First, zombies. A little while ago, I saw an orc who looked like a zombie. I think he’s only in the extended edition, in that scene where Sam and Frodo dress up like little orcs to blend in and then start a (rather unconvincing) fight to cause a distraction and get away. The orc in question had a missing nose (but not Voldemort-style; it looked like it had been burned off) and a generally ravaged face, his one working eye was a milky pale blue, and the first time he opened his mouth, he roared rather than spoke. He looked like he could have blended in just fine on The Walking Dead. But this was not the first time I had thought about zombies while watching the movie this afternoon. When Aragorn, Legolas, and Gimli take the Paths of the Dead and meet those glowing, ectoplasmic ghosts, I was thinking of what an unfortunate special effects choice this was and how the army of the dead would be much cooler–and more threatening–if they looked like zombies. And it occurred to me that if this film had been made ten years later, this scene probably would have taken more inspiration from The Walking Dead and less from Pirates of the Caribbean; The Curse of the Black Pearl. (Not that the ghosts in Pirates were badly done at all. They fit better in that movie than in Return of the King.)
And now, a more serious observation. I’m far from being the first person to have noted this, but it really struck me this time.
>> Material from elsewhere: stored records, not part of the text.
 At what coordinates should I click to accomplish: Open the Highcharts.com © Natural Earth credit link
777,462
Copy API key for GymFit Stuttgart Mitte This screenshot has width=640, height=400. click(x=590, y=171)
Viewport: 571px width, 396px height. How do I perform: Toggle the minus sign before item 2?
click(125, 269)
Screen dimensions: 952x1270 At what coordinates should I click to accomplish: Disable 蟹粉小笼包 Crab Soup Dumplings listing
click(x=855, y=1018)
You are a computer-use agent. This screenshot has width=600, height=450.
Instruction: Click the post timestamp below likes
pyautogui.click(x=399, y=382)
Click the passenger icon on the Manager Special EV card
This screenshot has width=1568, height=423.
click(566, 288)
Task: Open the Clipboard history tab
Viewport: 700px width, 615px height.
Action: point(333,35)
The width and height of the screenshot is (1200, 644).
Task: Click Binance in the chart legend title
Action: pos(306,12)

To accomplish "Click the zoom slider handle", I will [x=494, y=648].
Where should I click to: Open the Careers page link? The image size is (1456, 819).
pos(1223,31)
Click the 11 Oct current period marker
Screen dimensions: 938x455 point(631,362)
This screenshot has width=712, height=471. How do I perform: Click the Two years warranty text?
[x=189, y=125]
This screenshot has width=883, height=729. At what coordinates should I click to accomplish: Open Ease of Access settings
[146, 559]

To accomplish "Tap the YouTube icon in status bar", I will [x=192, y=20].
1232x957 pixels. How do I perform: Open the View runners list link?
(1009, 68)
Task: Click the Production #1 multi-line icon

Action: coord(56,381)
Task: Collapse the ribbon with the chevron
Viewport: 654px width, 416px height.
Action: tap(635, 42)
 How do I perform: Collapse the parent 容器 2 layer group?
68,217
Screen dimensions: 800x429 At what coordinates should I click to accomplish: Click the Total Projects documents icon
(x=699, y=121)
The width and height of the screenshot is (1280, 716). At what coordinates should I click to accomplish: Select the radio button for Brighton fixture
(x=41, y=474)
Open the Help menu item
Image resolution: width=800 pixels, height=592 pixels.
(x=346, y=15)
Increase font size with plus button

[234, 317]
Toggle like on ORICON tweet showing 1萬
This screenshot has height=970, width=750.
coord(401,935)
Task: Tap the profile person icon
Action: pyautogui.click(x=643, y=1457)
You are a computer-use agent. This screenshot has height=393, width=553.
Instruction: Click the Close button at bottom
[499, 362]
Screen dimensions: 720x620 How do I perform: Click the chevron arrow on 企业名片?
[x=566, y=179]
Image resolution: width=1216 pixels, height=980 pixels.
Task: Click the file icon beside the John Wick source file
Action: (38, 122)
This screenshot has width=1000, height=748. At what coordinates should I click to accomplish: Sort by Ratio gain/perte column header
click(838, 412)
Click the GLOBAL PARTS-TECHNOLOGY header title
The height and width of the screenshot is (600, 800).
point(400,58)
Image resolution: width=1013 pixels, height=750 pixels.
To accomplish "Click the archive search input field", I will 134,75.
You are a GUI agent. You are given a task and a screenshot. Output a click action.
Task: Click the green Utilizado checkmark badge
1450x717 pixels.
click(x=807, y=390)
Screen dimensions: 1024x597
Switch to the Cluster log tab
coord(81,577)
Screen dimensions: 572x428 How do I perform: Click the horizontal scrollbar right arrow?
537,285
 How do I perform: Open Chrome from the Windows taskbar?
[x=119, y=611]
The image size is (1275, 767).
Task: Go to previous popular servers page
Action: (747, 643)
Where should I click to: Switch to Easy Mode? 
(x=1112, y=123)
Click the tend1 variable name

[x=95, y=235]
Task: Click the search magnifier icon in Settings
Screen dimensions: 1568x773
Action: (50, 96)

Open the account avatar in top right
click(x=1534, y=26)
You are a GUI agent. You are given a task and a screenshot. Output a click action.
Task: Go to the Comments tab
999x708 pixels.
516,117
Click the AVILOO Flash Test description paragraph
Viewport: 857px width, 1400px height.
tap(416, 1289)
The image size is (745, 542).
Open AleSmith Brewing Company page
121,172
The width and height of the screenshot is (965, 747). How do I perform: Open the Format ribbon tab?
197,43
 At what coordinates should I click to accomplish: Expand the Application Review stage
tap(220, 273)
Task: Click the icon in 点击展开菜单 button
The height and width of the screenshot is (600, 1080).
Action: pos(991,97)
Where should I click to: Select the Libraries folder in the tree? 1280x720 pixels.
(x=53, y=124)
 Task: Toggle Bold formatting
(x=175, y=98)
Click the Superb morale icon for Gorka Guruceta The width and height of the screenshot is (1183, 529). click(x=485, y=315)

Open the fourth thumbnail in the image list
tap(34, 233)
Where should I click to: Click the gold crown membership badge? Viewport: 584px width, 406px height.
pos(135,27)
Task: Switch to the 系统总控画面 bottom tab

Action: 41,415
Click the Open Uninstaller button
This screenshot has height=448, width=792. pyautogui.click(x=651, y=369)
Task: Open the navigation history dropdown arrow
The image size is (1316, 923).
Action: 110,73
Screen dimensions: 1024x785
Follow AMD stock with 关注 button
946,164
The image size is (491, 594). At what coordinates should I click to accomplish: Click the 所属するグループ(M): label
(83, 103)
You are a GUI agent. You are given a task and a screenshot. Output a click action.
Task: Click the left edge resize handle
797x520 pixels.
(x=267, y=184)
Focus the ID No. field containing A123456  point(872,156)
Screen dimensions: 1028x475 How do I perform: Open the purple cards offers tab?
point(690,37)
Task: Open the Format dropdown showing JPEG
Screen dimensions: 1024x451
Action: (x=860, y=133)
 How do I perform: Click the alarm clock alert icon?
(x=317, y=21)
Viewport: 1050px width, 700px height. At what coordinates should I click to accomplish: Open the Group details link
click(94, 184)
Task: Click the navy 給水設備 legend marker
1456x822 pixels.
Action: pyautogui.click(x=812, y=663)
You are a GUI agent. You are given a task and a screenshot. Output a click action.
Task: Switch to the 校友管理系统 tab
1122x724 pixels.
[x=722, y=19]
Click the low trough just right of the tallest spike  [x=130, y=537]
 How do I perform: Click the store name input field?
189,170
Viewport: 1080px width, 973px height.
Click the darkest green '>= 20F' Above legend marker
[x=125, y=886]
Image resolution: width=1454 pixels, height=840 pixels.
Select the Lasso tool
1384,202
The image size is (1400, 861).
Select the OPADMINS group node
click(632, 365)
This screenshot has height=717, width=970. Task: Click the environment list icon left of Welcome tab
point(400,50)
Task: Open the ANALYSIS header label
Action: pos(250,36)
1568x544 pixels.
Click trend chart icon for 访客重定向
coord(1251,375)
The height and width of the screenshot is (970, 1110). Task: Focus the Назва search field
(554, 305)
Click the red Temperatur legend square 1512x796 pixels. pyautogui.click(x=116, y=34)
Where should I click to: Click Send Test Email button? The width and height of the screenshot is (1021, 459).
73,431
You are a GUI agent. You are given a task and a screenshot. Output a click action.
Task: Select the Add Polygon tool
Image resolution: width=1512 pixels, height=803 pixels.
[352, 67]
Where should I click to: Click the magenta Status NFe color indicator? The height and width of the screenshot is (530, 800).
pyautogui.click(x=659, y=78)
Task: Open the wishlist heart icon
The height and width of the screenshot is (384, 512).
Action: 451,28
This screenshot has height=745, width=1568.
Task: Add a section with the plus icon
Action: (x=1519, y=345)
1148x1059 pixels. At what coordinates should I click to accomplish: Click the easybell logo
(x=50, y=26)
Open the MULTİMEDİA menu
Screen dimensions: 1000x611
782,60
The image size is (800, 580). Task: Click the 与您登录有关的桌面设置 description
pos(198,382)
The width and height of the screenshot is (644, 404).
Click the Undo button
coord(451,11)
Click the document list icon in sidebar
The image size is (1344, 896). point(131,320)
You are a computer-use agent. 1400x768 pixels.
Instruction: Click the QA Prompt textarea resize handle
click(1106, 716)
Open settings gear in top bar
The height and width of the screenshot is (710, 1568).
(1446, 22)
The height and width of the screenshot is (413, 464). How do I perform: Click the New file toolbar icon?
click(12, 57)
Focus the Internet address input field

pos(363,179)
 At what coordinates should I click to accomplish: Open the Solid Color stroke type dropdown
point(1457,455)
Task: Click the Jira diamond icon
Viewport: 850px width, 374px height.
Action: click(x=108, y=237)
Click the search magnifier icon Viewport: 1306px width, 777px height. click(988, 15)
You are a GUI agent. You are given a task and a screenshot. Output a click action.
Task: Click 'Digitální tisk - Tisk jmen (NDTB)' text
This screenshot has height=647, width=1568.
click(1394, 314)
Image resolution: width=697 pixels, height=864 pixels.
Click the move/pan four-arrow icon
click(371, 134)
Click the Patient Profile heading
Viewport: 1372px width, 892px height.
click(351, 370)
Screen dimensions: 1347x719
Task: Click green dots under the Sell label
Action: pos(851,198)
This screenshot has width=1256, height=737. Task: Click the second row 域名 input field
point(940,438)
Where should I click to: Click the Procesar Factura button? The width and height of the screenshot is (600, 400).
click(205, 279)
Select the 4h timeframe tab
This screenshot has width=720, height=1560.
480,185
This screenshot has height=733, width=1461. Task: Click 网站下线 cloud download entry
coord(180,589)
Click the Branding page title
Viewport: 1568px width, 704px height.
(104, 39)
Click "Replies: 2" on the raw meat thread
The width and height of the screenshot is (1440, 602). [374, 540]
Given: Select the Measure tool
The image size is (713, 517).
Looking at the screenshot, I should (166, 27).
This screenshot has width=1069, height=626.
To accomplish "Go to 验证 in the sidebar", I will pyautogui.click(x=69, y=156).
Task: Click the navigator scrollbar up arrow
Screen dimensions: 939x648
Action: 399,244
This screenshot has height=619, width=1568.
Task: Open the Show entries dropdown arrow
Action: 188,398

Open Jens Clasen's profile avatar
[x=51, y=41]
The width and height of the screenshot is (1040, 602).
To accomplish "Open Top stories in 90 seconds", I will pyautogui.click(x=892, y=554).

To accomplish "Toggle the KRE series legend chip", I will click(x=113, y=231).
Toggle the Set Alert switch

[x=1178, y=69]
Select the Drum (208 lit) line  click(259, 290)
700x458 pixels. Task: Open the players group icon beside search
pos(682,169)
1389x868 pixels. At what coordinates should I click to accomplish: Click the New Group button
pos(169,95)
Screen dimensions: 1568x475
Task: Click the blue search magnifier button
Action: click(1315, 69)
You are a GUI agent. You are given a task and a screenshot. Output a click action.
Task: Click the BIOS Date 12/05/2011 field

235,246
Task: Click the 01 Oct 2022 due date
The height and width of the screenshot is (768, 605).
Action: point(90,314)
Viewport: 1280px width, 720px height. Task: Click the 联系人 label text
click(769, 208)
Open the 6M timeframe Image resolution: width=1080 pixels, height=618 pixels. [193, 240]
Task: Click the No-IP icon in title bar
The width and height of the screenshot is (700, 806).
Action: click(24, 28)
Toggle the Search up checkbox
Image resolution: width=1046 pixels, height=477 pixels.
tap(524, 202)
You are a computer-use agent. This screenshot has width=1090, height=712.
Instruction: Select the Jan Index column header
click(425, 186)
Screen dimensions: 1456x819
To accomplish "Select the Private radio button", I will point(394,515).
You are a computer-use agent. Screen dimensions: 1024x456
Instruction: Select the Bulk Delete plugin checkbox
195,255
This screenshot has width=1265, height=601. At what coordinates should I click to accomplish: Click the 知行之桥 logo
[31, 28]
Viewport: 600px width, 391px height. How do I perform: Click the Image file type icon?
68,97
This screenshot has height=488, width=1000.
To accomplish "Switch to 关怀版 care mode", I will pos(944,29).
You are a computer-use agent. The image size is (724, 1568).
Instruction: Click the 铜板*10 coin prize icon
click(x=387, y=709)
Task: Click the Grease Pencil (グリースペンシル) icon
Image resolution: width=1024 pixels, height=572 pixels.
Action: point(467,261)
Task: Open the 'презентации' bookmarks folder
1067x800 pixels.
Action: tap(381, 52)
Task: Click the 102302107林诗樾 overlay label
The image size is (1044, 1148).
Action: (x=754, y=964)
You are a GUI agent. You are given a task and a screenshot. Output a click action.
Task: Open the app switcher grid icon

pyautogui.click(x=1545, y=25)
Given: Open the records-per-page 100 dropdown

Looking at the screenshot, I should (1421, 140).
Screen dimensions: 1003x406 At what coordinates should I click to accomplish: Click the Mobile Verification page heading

Okay, so in the tower on the edge of Mordor where Sam is reunited with Frodo (you know, the one with an orange light at the top but that isn’t the Tower of Barad-Dur–I wonder how many people thought it was and were totally disappointed when they found out that Frodo and Sam still had many more miles of stumbling dirty-faced through Mordor)–anyway, in the upper room of that tower, Frodo is in a panic because he thinks the orcs have taken the Ring. When Sam hands it back to him (with a slightly cocky little flourish that he totally earned by being absolutely kickass for the past fifteen minutes of the movie), you can see the instant relief in Frodo’s eyes and his whole demeanor. But when he puts the chain back around his neck, you can almost see a physical weight descending on his shoulders. The Ring is keeping him alive, and it’s killing him at the same time. That’s why, of all the symbolic meanings that have been suggested for the Ring (and I know, I know–die-hard Tolkien fans say it’s not a symbol at all), I think the most appropriate is that it represents the object of addiction, or perhaps addiction itself. Frodo needs the Ring at that moment, but in the long term, it’s the last thing he needs. Just like drugs, or lies, or whatever we keep going back to even though we hate it. Elijah Wood portrays this descent into psychological prison extremely well throughout the trilogy. And of course, Andy Serkis as Gollum masterfully shows what it looks like when you’re so deep in that prison you forget who you are.
Okay, now the hobbits are all cleaned up and looking adorable and giving bittersweet toasts in the Green Dragon. I’m going to go enjoy the last few (30?) minutes of this movie. Let me know your thoughts on The Return of the King.